**Consigne A:**
Pour chacune des affirmations suivantes, indiquez si l'extrait sur la finance et la rémunération des dirigeants la confirme, en répondant par oui ou par non et en citant à l'identique les mots du texte qui tranchent. (i) Les États-Unis ont déjà adopté la norme Bâle 2. (ii) L'activité des fonds spéculatifs a disparu. (iii) En 2009, Wall Street a versé 25 milliards de dollars à ses traders.
**Consigne B:**
D'après l'extrait sur la finance et la rémunération des dirigeants, pourquoi les annonces de retours toujours plus élevés sur fonds propres sont-elles aujourd'hui plus difficiles ? Répondez en une à trois phrases.
**Consigne C:**
Prolongez l'extrait sur la rémunération des dirigeants à partir de sa dernière phrase.
---- Extrait source
En outre, le resserrement des règles prudentielles
internationales (Bâle 2 pour les banques,
norme que les États-Unis ont promis d’adopter…
plus tard, et Solvabilité II pour les assurances) va
obliger à augmenter provisions et réserves ;
et une taxation est à l’étude pour couvrir le
risque systémique des établissements too big
to fail (le sujet devrait être tranché, fin juin, par
le G20).
Aujourd’hui, les annonces de retours toujours
plus élevés sur fonds propres sont donc plus
difficiles ; elles ne répondraient d’ailleurs plus à
l’esprit du temps. Quant à l’abus des montages
financiers complexes et des produits structurés aussi peu compréhensibles que peu contrôlables,
il a lui aussi reçu un coup de frein. Mais
ce type de montage n’a pas disparu ; l’activité
des fonds spéculatifs non plus ; au contraire, son
développement semble redevenir flamboyant
en ces premiers mois de 2010.
… et dans le niveau de rémunération
des dirigeants
Notre époque a aussi, clairement, manqué de
modération dans le niveau de rémunération
des dirigeants. Si compétent que soit un chef
d’entreprise, peut-il gagner, comme on l’a vu,
plus en un an que mille de ses salariés en dix
ans ? Si doué que soit un trader, doit-il recevoir
des bonus atteignant parfois des dizaines de
millions de dollars ? Le Prix Nobel d’économie
Joseph Stilgitz stigmatise, dans un livre
récent, le « triomphe de la cupidité1 », expression
reprise récemment sur son blog par Alain
Juppé, qui y voit un « comportement aberrant »
diffusant un « sentiment d’injustice ».
Voici des chiffres précis : la City de Londres a
distribué 8,5 milliards de livres en 2008 à ses
petits génies de la finance ; près de 12 milliards
d’euros, soit huit fois le coût de la mise en place
du RSA (revenu social d’activité), au bénéfice
de 600 000 personnes en France. En 2009,
Wall Street a attribué à ses traders moitié plus :
non moins de 25 milliards de dollars, environ
18 milliards d’euros ! Certains dirigeants de
hedge funds ont touché plus d’un milliard de
dollars de rémunération personnelle.
--------
---- Lignes enregistrées
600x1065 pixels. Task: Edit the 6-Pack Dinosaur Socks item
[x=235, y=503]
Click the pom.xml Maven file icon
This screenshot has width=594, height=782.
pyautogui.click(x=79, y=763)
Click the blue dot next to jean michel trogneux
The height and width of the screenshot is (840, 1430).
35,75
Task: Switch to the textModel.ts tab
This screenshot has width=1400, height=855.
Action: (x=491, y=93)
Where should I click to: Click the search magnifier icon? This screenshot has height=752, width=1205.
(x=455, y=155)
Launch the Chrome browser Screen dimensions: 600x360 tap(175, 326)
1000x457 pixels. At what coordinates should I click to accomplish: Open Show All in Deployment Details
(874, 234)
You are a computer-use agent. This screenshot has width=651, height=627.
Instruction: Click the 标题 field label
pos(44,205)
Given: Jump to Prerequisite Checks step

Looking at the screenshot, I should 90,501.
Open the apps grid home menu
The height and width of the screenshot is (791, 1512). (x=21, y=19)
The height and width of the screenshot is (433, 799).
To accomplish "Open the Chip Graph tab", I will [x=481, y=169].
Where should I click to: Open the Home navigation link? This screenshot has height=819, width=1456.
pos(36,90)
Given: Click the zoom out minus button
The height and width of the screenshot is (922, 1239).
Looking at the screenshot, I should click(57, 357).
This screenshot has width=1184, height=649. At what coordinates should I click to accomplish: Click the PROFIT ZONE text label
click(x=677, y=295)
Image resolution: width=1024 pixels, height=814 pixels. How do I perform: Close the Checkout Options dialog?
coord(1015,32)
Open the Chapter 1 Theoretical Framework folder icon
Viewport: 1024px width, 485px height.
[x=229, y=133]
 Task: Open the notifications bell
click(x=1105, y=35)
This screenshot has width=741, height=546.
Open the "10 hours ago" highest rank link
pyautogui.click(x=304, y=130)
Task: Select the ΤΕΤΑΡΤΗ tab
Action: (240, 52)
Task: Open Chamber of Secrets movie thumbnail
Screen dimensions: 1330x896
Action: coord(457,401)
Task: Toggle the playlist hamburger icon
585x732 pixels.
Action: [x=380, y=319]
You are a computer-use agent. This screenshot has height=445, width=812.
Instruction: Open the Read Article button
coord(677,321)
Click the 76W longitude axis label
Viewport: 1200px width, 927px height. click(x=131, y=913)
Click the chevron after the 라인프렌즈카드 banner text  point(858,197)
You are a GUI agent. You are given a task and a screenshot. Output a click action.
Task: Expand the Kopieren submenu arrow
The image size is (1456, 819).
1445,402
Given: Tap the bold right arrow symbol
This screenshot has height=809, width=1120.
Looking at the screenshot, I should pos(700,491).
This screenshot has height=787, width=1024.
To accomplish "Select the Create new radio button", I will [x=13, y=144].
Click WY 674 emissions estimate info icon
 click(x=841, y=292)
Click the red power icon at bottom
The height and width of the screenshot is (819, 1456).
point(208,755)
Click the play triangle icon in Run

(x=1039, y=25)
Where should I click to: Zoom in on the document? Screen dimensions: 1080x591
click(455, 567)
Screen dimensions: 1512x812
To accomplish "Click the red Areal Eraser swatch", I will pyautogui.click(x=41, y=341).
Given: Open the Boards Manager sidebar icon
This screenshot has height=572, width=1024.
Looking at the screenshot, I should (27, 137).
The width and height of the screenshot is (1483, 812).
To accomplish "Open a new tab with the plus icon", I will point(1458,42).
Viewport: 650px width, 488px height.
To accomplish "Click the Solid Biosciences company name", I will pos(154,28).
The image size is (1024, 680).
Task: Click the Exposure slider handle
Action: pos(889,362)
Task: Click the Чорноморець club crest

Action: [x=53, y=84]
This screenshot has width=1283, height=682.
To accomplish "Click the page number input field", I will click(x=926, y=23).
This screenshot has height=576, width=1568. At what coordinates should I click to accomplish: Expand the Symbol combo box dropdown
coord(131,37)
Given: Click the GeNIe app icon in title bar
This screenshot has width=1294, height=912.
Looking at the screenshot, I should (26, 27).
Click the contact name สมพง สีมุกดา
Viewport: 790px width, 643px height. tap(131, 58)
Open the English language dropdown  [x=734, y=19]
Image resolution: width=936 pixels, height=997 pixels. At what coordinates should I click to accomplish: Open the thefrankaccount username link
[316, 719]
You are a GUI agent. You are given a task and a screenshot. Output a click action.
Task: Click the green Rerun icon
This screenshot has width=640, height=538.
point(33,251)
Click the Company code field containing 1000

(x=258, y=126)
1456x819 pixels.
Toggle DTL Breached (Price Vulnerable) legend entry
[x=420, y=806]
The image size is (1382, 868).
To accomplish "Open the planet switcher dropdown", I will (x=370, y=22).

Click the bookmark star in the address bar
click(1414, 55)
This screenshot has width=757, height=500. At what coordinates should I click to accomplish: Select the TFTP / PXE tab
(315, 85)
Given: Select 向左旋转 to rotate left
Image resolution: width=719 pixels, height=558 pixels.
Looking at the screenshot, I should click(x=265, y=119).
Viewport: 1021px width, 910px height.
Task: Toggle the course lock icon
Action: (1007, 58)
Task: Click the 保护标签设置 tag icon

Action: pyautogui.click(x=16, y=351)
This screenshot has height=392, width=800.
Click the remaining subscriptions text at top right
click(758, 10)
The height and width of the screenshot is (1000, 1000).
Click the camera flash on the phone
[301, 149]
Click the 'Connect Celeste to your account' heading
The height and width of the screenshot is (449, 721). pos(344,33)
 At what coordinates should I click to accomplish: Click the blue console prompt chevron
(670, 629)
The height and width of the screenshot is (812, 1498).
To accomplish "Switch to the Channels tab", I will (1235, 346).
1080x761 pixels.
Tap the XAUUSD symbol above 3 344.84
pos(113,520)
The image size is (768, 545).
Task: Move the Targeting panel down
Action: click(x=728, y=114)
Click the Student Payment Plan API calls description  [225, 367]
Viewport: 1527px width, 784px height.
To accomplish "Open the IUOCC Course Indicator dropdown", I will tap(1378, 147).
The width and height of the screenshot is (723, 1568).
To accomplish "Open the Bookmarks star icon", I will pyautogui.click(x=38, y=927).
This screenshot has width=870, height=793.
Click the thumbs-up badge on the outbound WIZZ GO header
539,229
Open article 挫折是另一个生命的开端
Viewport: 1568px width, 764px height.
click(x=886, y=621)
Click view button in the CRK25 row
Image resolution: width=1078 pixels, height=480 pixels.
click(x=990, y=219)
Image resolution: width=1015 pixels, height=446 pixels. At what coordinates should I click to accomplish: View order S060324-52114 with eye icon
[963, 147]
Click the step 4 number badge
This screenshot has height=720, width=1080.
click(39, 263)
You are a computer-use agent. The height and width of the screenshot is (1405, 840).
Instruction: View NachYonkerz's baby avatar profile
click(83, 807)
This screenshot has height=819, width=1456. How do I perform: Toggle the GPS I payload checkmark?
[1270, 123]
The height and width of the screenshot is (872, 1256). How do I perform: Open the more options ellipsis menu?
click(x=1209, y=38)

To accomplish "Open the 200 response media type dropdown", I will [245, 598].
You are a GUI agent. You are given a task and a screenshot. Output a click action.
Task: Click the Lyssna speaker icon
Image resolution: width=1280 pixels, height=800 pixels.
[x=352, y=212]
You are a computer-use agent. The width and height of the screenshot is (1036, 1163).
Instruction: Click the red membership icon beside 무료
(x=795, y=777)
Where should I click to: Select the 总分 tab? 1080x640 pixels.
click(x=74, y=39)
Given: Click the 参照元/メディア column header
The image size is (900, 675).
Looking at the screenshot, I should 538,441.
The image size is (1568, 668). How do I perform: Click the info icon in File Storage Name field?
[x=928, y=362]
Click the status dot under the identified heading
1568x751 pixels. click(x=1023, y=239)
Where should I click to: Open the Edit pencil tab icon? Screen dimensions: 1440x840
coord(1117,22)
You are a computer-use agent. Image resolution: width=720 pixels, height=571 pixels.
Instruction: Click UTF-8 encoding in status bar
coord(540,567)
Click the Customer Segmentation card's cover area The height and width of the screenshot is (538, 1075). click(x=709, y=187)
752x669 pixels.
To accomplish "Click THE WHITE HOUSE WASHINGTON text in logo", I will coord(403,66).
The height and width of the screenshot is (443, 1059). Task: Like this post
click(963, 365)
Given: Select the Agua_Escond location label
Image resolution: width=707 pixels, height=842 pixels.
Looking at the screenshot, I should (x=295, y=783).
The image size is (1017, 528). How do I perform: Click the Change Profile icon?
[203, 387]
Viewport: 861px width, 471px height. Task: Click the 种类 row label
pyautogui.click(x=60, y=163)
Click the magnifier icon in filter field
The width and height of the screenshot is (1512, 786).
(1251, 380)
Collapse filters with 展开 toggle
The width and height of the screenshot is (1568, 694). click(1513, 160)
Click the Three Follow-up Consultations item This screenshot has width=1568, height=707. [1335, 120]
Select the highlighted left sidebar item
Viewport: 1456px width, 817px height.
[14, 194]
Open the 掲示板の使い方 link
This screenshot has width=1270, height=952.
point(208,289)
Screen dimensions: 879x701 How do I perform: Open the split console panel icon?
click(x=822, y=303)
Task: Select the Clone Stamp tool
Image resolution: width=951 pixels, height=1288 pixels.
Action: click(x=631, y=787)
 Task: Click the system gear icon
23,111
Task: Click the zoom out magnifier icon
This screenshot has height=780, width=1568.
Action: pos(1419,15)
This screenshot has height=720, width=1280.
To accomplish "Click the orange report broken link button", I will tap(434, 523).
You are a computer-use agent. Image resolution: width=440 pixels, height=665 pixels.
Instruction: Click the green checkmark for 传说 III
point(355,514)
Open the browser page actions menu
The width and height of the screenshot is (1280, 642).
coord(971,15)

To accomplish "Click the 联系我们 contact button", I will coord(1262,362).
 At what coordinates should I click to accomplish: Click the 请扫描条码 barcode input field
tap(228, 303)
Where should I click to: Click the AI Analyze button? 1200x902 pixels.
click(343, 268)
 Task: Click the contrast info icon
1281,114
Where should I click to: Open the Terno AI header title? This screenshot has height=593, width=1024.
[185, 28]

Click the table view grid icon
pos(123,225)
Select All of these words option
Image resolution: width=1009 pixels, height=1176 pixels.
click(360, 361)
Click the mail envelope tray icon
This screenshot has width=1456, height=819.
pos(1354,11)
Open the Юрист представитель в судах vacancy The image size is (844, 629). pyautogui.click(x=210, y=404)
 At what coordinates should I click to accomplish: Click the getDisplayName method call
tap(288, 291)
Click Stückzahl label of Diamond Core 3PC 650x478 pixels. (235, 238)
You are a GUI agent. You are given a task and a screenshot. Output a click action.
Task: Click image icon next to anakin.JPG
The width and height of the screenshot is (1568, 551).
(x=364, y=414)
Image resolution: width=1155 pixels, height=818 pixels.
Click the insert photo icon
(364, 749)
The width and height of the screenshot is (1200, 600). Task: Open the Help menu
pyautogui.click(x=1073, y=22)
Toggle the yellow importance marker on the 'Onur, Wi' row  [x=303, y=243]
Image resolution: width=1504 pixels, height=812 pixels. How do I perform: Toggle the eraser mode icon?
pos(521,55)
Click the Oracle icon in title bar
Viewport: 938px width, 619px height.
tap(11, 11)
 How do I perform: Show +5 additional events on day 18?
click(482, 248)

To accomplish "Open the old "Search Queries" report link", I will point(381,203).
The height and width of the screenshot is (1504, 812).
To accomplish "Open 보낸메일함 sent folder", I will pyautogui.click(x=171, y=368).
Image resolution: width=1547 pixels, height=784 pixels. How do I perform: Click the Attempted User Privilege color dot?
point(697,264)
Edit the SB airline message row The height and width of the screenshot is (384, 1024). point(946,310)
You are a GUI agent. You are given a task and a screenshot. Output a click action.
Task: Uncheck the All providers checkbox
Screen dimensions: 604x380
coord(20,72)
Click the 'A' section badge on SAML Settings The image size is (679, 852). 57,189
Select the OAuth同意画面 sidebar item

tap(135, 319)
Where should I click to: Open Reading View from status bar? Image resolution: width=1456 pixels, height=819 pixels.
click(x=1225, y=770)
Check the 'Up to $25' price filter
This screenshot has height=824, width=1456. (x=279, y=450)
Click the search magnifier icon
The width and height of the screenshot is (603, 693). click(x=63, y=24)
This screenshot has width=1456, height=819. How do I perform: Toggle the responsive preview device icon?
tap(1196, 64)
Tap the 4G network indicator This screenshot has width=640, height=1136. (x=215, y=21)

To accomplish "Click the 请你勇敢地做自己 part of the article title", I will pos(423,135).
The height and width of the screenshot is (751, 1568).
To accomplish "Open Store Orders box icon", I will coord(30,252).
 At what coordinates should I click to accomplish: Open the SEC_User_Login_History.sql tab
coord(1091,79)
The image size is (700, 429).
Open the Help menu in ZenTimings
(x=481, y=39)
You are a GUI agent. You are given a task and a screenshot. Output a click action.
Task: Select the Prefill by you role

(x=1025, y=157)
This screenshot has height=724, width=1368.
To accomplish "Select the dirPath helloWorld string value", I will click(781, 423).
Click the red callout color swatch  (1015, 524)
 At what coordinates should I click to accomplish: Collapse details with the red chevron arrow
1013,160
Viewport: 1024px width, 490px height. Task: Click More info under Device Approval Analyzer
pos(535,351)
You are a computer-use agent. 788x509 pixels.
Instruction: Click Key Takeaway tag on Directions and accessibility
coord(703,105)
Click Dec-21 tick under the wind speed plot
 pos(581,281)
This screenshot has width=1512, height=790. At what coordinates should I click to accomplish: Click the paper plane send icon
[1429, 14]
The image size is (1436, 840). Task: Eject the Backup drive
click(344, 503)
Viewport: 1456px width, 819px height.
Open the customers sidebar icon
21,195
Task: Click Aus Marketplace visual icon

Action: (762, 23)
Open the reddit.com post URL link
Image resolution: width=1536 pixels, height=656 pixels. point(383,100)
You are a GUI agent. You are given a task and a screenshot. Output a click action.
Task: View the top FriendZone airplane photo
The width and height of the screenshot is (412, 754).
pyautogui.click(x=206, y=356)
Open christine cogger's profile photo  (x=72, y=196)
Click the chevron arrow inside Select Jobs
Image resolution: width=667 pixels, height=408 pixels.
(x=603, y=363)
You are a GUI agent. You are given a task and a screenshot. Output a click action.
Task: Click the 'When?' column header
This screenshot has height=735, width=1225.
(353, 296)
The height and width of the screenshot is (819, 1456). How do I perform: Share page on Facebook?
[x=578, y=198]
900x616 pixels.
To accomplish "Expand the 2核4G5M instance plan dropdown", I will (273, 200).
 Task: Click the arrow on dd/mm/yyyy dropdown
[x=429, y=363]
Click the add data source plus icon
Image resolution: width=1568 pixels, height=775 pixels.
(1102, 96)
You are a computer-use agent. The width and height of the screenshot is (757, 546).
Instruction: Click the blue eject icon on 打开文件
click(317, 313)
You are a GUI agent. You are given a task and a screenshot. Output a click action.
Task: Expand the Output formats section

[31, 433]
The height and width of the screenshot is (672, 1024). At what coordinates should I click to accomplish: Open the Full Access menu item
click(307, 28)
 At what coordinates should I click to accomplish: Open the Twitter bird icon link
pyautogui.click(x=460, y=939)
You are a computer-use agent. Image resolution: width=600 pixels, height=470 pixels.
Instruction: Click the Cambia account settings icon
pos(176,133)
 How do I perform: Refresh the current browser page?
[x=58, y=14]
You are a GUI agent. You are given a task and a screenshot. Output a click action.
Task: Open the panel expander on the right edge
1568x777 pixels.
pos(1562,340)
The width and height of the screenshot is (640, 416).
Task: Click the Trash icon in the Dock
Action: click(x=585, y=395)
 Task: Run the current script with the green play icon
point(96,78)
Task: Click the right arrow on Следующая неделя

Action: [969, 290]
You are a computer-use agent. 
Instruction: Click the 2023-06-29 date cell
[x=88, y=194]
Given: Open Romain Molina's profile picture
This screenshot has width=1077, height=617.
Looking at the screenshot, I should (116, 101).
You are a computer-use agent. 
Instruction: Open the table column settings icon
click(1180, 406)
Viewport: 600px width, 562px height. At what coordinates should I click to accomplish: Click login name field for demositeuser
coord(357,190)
--------
**Réponse rédigée A:**
(i) Non : « norme que les États-Unis ont promis d’adopter… plus tard ».
(ii) Non : « l’activité des fonds spéculatifs non plus ; au contraire, son développement semble redevenir flamboyant ».
(iii) Oui : « Wall Street a attribué à ses traders moitié plus : non moins de 25 milliards de dollars ».

**Réponse rédigée B:**
Le resserrement des règles prudentielles internationales, Bâle 2 pour les banques et Solvabilité II pour les assurances, va obliger à augmenter provisions et réserves. Une taxation est en outre à l'étude pour couvrir le risque systémique des établissements « too big to fail ». Ces annonces ne répondraient d'ailleurs plus à l'esprit du temps.

**Réponse rédigée C:**
Depuis la crise, un certain nombre de mesures
ont cependant été prises ou annoncées pour
limiter le niveau des avantages consentis sur
les rémunérations d’entrée et de départ. Par
exemple, en France, il est désormais prévu que
les plans d’attribution de stock-options ou d’actions
gratuites devront bénéficier à l’ensemble
du personnel, et non pas à une poignée de
dirigeants ; les indemnités de départ de chefs
d’entreprise en difficulté ont été réduites ou
supprimées, et la loi prévoit désormais une
taxation partielle des indemnités de départ ou
des « retraites chapeau » dépassant certains
montants. Dans le reste du monde, les législateurs
ont imposé des limites à la rémunération
des dirigeants, notamment en Allemagne et aux États-Unis. Cependant, les mesures prises
n’ont pas permis de mettre un terme aux écarts
de rémunération excessifs entre le sommet et
la base ; et elles n’ont réussi que partiellement
à mieux lier la rémunération aux risques et aux
résultats obtenus par les dirigeants.
Une perte du sens des responsabilités
Le troisième aspect de cette crise morale est,
plus largement, la perte du sens des responsabilités
des entreprises à l’égard de leurs salariés
et de la communauté dans laquelle elles
vivent. Cette perte est sensible lorsqu’on voit
des firmes, pour améliorer leur rentabilité financière,
procéder à des licenciements massifs et
à des délocalisations. Il est tout à fait normal et
souhaitable qu’une entreprise cherche à être
profitable, mais elle doit tenir compte aussi des
intérêts de la communauté dans laquelle elle vit
et de ses salariés, sans lesquels elle ne pourrait
continuer à exister. C’est ce qu’on appelle souvent
l’intérêt des stakeholders (ceux qui ont un
enjeu dans l’entreprise) par rapport à celui des
shareholders, les actionnaires.
La crise a conduit à mettre davantage en avant
la notion de responsabilité sociale des firmes
et à faire progresser l’idée d’« entreprises
citoyennes ». Néanmoins, elle se traduit surtout
aujourd’hui par des licenciements et des pertes
d’activité. Il est normal que des entreprises tiennent
compte du ralentissement économique,
qui diminue les perspectives de vente de nombre
d’entres elles. Il est moins normal d’ajouter
la crise à la crise en comprimant systématiquement
les investissements, porteurs d’avenir,
même lorsque la firme n’a aucun problème de
trésorerie et est bénéficiaire – ou, du côté des
financiers, en coupant les crédits à des entreprises
qui en ont besoin. Il faut donc souhaiter
que les appels publics à davantage de sens des
responsabilités soient entendus.
Quel intérêt pour l'actionnaire ?
Quant à l’intérêt des propriétaires de l’entreprise,
depuis des années, on a justifié toutes les
politiques qui pouvaient paraître critiquables du
point de vue de l’intérêt général ou de l’intérêt
des salariés par un objectif économique qui
rachetait tout le reste : « créer de la valeur »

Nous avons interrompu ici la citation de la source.